TASK TO COMPLETE:
Up to and including the line with "#DigitalPIANO [link] (400, 1438)", return every line from the start of the entries below exactly.

Items from a data source:
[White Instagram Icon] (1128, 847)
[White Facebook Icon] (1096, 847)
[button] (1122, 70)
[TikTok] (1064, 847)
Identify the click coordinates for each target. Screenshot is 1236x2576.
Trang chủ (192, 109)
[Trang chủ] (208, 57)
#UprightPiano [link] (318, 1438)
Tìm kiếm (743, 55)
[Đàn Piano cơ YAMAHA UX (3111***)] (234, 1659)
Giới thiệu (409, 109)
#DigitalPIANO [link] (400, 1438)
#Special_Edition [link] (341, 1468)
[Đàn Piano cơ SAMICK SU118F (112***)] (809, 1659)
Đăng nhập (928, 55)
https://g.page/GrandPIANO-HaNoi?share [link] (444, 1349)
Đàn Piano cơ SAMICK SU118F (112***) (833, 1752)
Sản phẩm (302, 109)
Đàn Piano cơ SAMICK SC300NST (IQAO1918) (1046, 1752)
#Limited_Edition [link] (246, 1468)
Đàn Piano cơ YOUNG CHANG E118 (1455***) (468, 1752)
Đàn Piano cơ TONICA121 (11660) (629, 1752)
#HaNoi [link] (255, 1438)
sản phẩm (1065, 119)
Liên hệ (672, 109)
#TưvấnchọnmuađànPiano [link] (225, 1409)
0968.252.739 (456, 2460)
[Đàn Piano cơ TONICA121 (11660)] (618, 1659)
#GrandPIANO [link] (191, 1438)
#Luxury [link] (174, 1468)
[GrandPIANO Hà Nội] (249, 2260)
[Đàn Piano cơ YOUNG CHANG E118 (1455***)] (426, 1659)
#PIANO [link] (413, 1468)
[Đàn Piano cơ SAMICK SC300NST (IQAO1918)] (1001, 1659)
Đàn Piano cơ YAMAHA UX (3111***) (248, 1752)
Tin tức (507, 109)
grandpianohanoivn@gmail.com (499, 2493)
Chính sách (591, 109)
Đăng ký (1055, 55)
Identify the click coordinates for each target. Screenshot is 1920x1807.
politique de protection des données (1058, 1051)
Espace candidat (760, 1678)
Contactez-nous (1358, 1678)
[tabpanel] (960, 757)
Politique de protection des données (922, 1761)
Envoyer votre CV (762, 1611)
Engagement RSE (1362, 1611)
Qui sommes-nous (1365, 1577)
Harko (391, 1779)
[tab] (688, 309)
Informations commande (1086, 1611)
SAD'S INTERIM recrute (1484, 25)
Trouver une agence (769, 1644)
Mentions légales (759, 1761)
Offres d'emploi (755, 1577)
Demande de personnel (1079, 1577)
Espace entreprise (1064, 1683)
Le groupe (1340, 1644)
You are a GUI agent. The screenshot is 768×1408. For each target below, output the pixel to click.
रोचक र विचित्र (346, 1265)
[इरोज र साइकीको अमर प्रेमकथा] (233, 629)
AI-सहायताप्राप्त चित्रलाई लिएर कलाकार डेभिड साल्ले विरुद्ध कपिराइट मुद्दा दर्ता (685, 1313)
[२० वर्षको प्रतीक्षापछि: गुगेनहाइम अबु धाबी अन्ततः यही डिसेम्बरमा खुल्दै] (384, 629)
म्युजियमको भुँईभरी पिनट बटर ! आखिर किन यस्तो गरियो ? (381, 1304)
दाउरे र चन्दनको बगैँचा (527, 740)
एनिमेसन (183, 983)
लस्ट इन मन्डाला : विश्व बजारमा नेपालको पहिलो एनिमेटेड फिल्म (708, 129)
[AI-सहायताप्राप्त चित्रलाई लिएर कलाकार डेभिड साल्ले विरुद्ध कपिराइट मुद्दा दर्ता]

WRITTEN REPLY:
[White Instagram Icon] (1128, 847)
[White Facebook Icon] (1096, 847)
[button] (1122, 70)
[TikTok] (1064, 847)
Identify the click coordinates for each target. Screenshot is 1236x2576.
Trang chủ (192, 109)
[Trang chủ] (208, 57)
#UprightPiano [link] (318, 1438)
Tìm kiếm (743, 55)
[Đàn Piano cơ YAMAHA UX (3111***)] (234, 1659)
Giới thiệu (409, 109)
#DigitalPIANO [link] (400, 1438)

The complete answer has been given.